Multiscale Proper Orthogonal Decomposition (mPOD)¶

This document offers a brief reference guide to the use of the Multiscale Proper Orthogonal Decomposition (mPOD).

Theory¶

The main idea of the mPOD is to perform a POD on non-overlapping portions of the frequency domain of the signal :cite: ninni_modulo_2020. Considering a signal \(\mathbf{u}(t)\) defined in the time domain, sampled with a sampling frequency \(f_s\), one can define to isolate phenomena of interest belonging in different frequency bands identified by :math: M frequency bands. This divides the frequency in blocks, \([0, f_1]\), \([f_1, f_2]\), …, \([f_{M-1}, f_M]\) where \(f_1, f_2, \ldots, f_M\) are the frequencies of interest.

The mPOD performs the MRA on the temporal correlation matrix \(\mathbf{K} = \mathbf{D}^T \mathbf{D} \in \mathbb{R}^{n_t \times n_t}\). Given a list of suitable transfer functions \(\left\{H_m\right\}_{m=1}^M\), the mPOD splits the matrix \(\mathbf{K}\) as:

\[\mathbf{K} = \sum_{m=1}^M \mathbf{K}_m = \sum_{m=1}^M \mathbf{\Psi}_F \big[ \hat{\mathbf{K}} \odot H_m \big] \mathbf{\Psi}_F\]

where \(\mathbf{\Psi}_F\) is the Fourier transform matrix, \(\hat{\mathbf{K}}=\bar{\mathbf{\Psi}_F \mathbf{K} \mathbf{\Psi}\) is the 2D Fourier transform of the correlation matrix, and \(\odot\) is the entry by entry product.

The filtering ensures that the key properties of \(\mathbf{K}\) are preserved, and thus characterised with a set of orthonormal eigenvectors and eigenvalues:

\[\mathbf{K}_m = \sum_{j=1}^{n_m} \lambda_{m,j} \Psi_{P, mj} \Psi_{P, mj}^T\]

and \(n_m\) is the number of nonzero eigenvalues at each scale. This procedure also ensures that the eigenvectors of all scales are orthogonal complements that span \(\mathbb{R}^{n_t}\).

Finally, the mPOD temporal basis is constructed by collecting the POD basis of all scales, such that:

\[\mathbf{\Psi}_M = [\mathbf{\Psi}_{1}, \mathbf{\Psi}_{2}, \ldots, \mathbf{\Psi}_{M}] \mathbf{P}_\mathbf{\Sigma}\]

where \(\mathbf{P}_\mathbf{\Sigma}\) is a permutation matrix that ranks the structures in decreasing order of energy contribution.

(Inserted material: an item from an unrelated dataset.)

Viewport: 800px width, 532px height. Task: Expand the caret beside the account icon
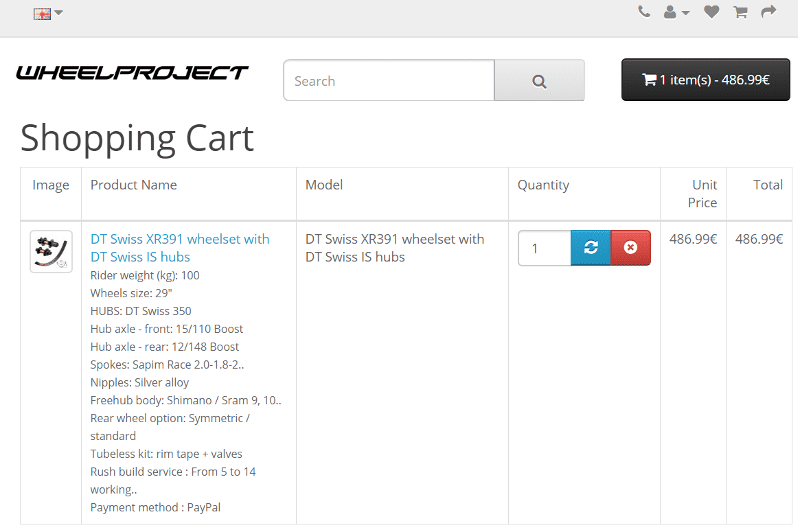(x=685, y=13)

In conclusion, we note that the mPOD generalizes POD and DFT: for \(M=1\), the mPOD is equivalent to POD, while for \(M=n_t\), the mPOD is equivalent to DFT.

Example in MODULO¶

An example of the usage of the mPOD routine, extracted from the examples folder is reported below.

import numpy as np
from modulo_vki.modulo import ModuloVKI
from modulo_vki.utils import plot_mPOD

FOLDER_MPOD_RESULTS=FOLDER+os.sep+'mPOD_Results_Jet'
if not os.path.exists(FOLDER_MPOD_RESULTS):
    os.mkdir(FOLDER_MPOD_RESULTS)

# We here perform the mPOD as done in the previous tutorials.
# This is mostly a copy paste from those, but we include it for completenetss

# Updated in MODULO 2.1.0: mPOD requires now Keep and Nf of size len(F_V) + 1, to ensure all scales are computed. First entry specifies the low pass filter.

Keep = np.array([1, 1, 1, 1, 1])
Nf = np.array([201, 201, 201, 201, 201])
# --- Test Case Data:
# + Stand off distance nozzle to plate
H = 4 / 1000
# + Mean velocity of the jet at the outlet
U0 = 6.5
# + Input frequency splitting vector in dimensionless form (Strohual Number)
ST_V = np.array([0.1, 0.2, 0.25, 0.4])
# + Frequency Splitting Vector in Hz
F_V = ST_V * U0 / H
# + Size of the extension for the BC (Check Docs)
Ex = 203  # This must be at least as Nf.
dt = 1/2000; boundaries = 'reflective'; MODE = 'reduced'
# Here 's the mPOD
Phi_M, Psi_M, Sigmas_M = m.mPOD(Nf, Ex, F_V, Keep, 20 ,boundaries, MODE, dt, False)

The variable Keep is a vector of size len(F_V) + 1, defines whether the scale is processed or not, while Nf is a vector of size len(F_V) + 1 is the number of points in the frequency domain, and Ex is the size of the extension for the BC. The boundary conditions can be set to reflect, nearest, wrap or extract.